Your instructions » Extract the lines from the one containing "This screenshot has width=700, height=509." through the one containing "x-tick-label: 50 is", both included, and copy them out unchanged.
(Information given Opens)
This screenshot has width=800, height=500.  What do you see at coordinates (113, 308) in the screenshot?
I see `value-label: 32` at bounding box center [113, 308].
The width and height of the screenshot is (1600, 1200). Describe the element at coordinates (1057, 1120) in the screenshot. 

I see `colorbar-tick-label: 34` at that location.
(Information given Closes)
(Information given Opens)
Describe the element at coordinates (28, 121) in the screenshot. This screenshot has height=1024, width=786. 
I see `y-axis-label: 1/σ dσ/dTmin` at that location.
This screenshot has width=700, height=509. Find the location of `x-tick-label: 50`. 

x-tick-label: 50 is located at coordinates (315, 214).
(Information given Closes)
Result for this exercise »
This screenshot has width=700, height=509. Find the location of `x-tick-label: 50`. 

x-tick-label: 50 is located at coordinates (315, 214).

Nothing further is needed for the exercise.